- Abstract: The machine learning and computer vision community is witnessing an unprecedented rate of new tasks being proposed and addressed, thanks to the power of deep convolutional networks to find complex mappings from X to Y. The advent of each task often accompanies the release of a large-scale human-labeled dataset, for supervised training of the deep network. However, it is expensive and time-consuming to manually label sufficient amount of training data. Therefore, it is important to develop algorithms that can leverage off-the-shelf labeled dataset to learn useful knowledge for the target task. While previous works mostly focus on transfer learning from a single source, we study multi-source transfer across domains and tasks (MS-DTT), in a semi-supervised setting. We propose GradMix, a model-agnostic method applicable to any model trained with gradient-based learning rule. GradMix transfers knowledge via gradient descent, by weighting and mixing the gradients from all sources during training. Our method follows a meta-learning objective, by assigning layer-wise weights to the source gradients, such that the combined gradient follows the direction that can minimize the loss for a small set of samples from the target dataset.
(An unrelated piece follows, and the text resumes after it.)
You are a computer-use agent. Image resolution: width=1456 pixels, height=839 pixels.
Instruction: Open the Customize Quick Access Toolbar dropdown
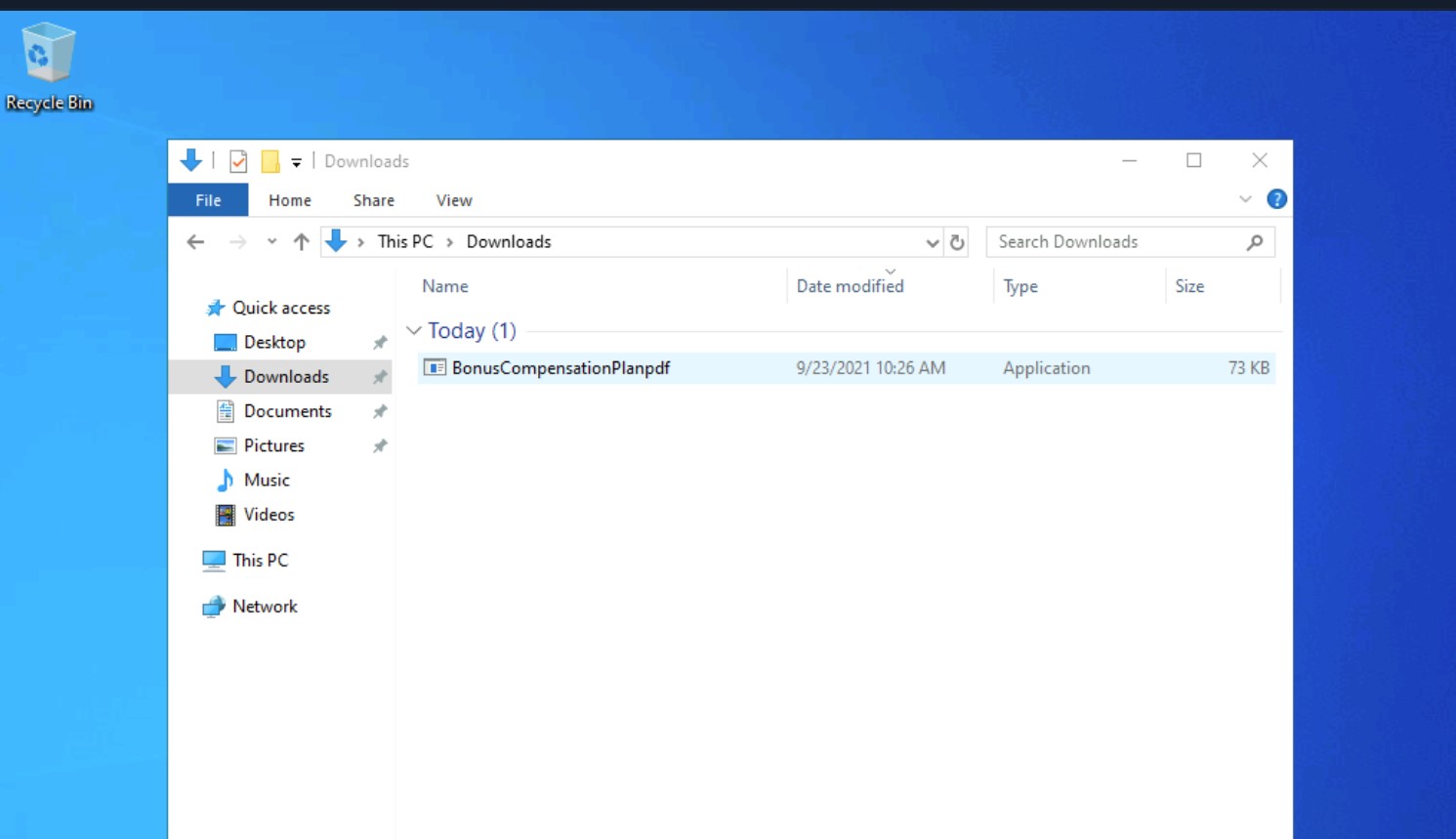[296, 162]
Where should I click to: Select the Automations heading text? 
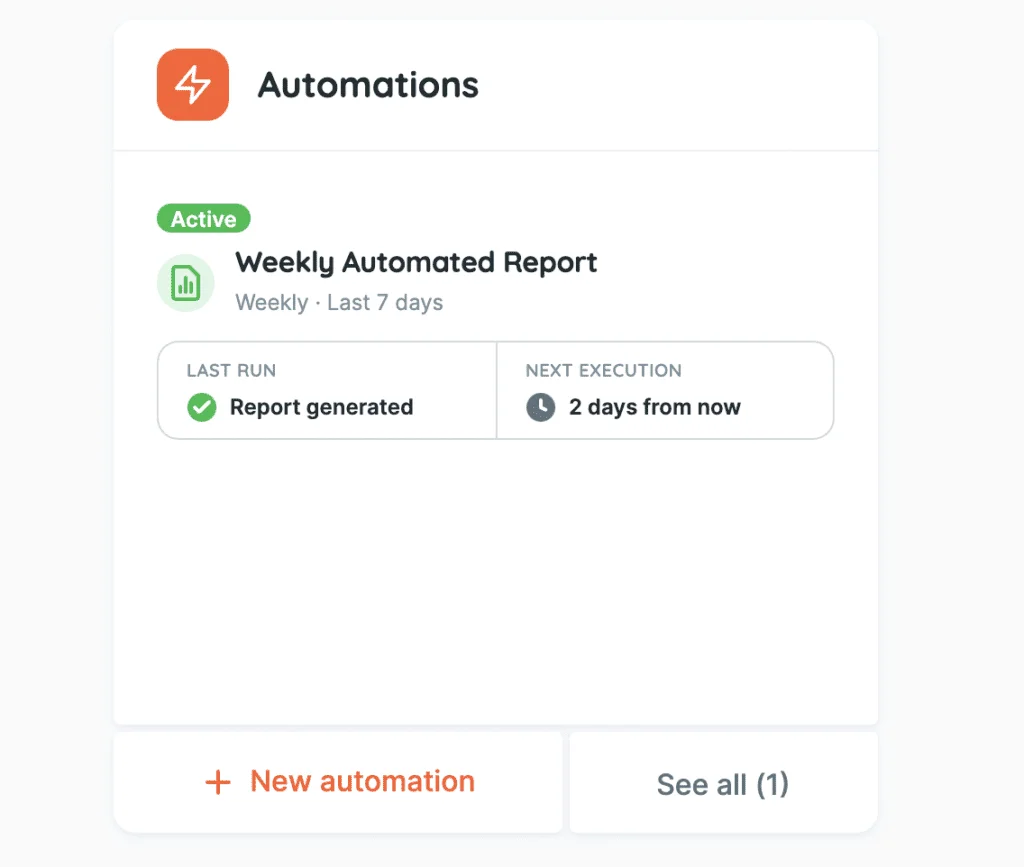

In addition, we propose to adaptively adjust the learning rate for each mini-batch based on its importance to the target task, and a pseudo-labeling method to leverage the unlabeled samples in the target domain. We perform experiments on two MS-DTT tasks: digit recognition and action recognition, and demonstrate the advantageous performance of the proposed method against multiple baselines.
- Keywords: Transfer Learning, Domain Adaptation, Multi-source Learning
- TL;DR: We propose a gradient-based method to transfer knowledge from multiple sources across different domains and tasks.